Longest Palindromic Substring medium

Problem Statement

Given a string s, find the longest palindromic substring in s.

Example 1

Input: s = "babad"
Output: "bab"
Explanation: "aba" is also a valid answer.

Example 2

Input: s = "cbbd"
Output: "bb"

Steps and Explanation

This problem can be solved using dynamic programming or a more efficient approach based on expanding around the center. We'll use the latter for its improved time complexity.

The core idea is that a palindrome can be centered around either a single character or a pair of identical characters. We iterate through each character (and each pair of adjacent characters) as a potential center and expand outwards to find the longest palindrome centered there.

1. Initialization: Create a variable maxLen to store the length of the longest palindrome found so far, and start to store the starting index of that palindrome.

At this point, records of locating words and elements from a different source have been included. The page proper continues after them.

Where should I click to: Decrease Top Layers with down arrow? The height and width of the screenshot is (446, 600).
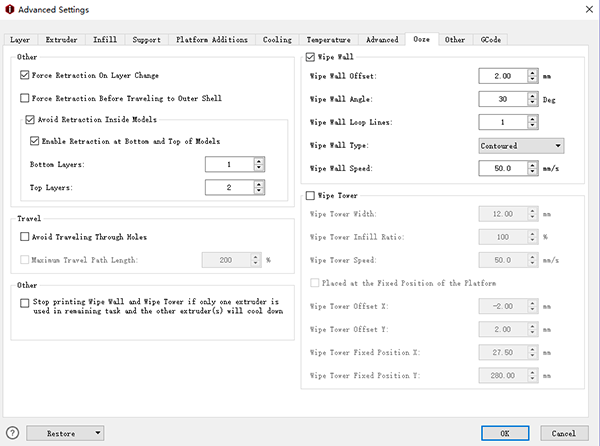259,190
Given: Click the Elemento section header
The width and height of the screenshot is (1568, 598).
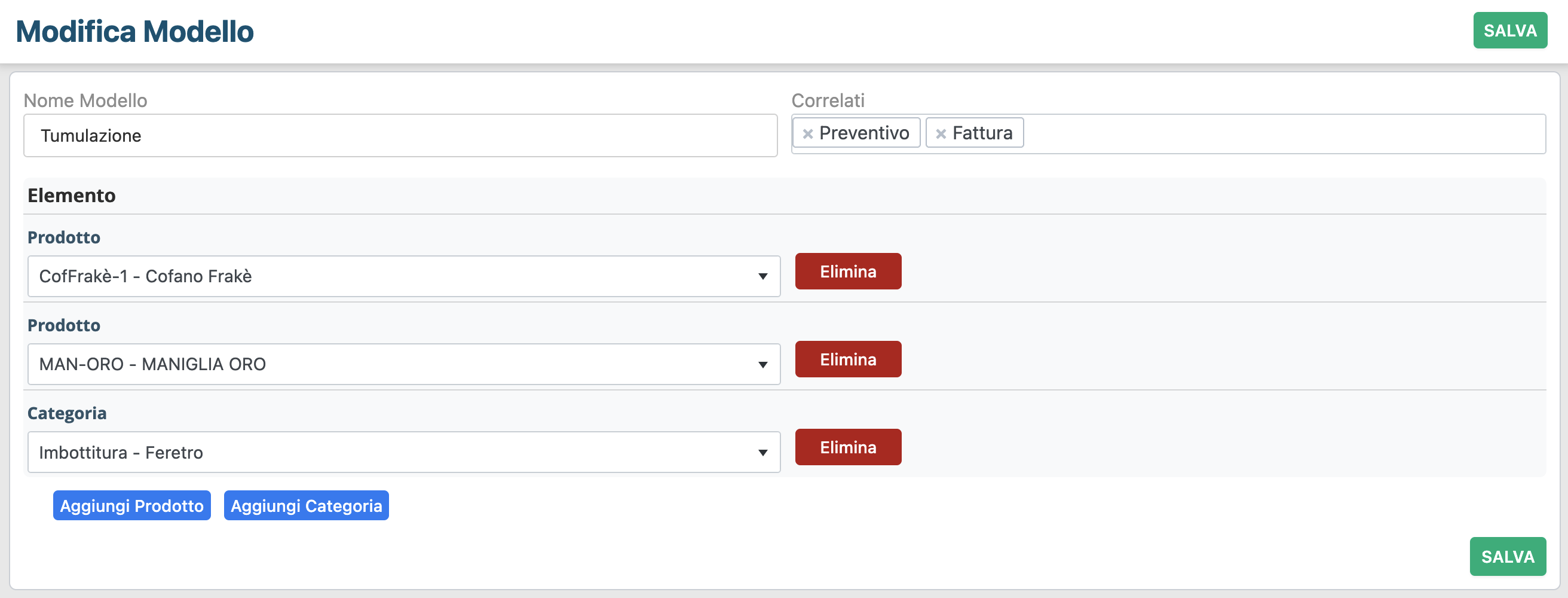Looking at the screenshot, I should [x=71, y=196].
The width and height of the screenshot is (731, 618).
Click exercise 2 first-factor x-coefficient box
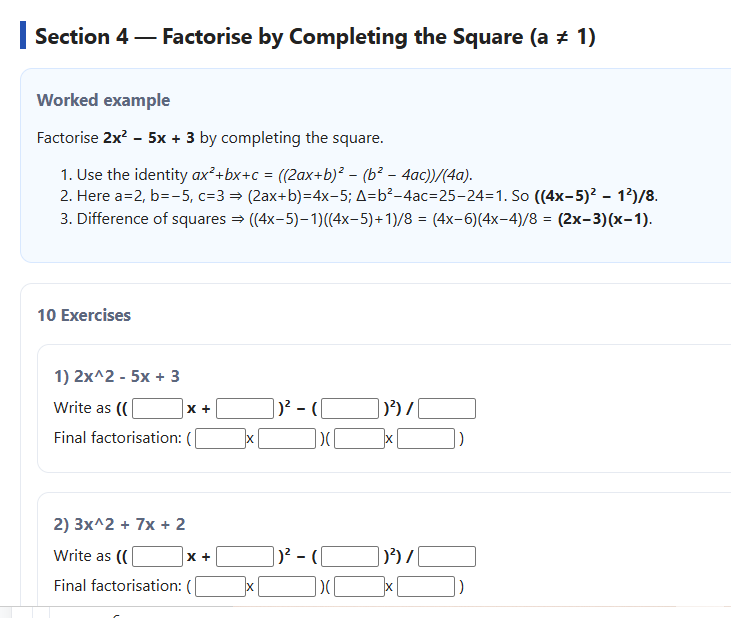(x=220, y=586)
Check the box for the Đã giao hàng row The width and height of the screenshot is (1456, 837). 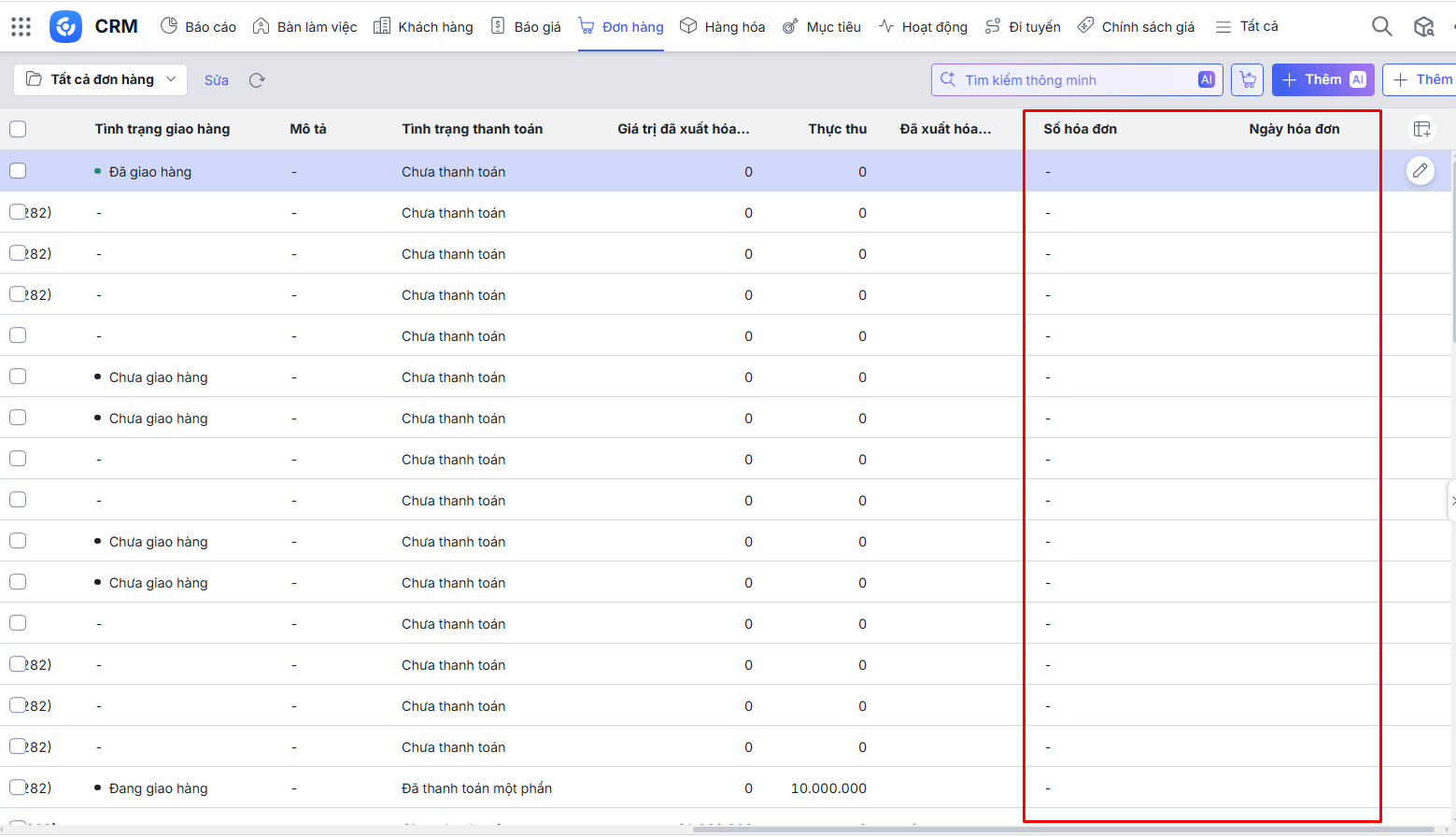click(x=18, y=171)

2. Iteration: Iterate through the string:

   • For each character i, consider it as a potential center of a palindrome (odd length). Expand outwards from i checking for symmetry (s[i-k] == s[i+k]).
   • For each pair of adjacent characters i and i+1, consider them as a potential center of a palindrome (even length). Expand outwards from i and i+1 checking for symmetry (s[i-k] == s[i+k+1]).

3. Expansion: In both cases (odd and even length), expand as long as the characters at the symmetric positions are equal. Update maxLen and start if a longer palindrome is found.

4. Return: After iterating through the entire string, return the substring s.Substring(start, maxLen).

Code (C#)

public class Solution {
    public string LongestPalindrome(string s) {
        int n = s.Length;
        if (n < 2) {
            return s;
        }

        int start = 0;
        int maxLen = 1;

        for (int i = 0; i < n; i++) {
            // Odd length palindrome
            int l = i, r = i;
            while (l >= 0 && r < n && s[l] == s[r]) {
                if (r - l + 1 > maxLen) {
                    start = l;
                    maxLen = r - l + 1;
                }
                l--;
                r++;
            }

            // Even length palindrome
            l = i;
            r = i + 1;
            while (l >= 0 && r < n && s[l] == s[r]) {
                if (r - l + 1 > maxLen) {
                    start = l;
                    maxLen = r - l + 1;
                }
                l--;
                r++;
            }
        }

        return s.Substring(start, maxLen);
    }
}

Complexity

• Time Complexity: O(n^2), where n is the length of the string. This is because we might have to expand outwards from each of the n possible centers, and in the worst case, the expansion can take O(n) time.

• Space Complexity: O(1). The algorithm uses a constant amount of extra space. We only store a few variables (start, maxLen, l, r).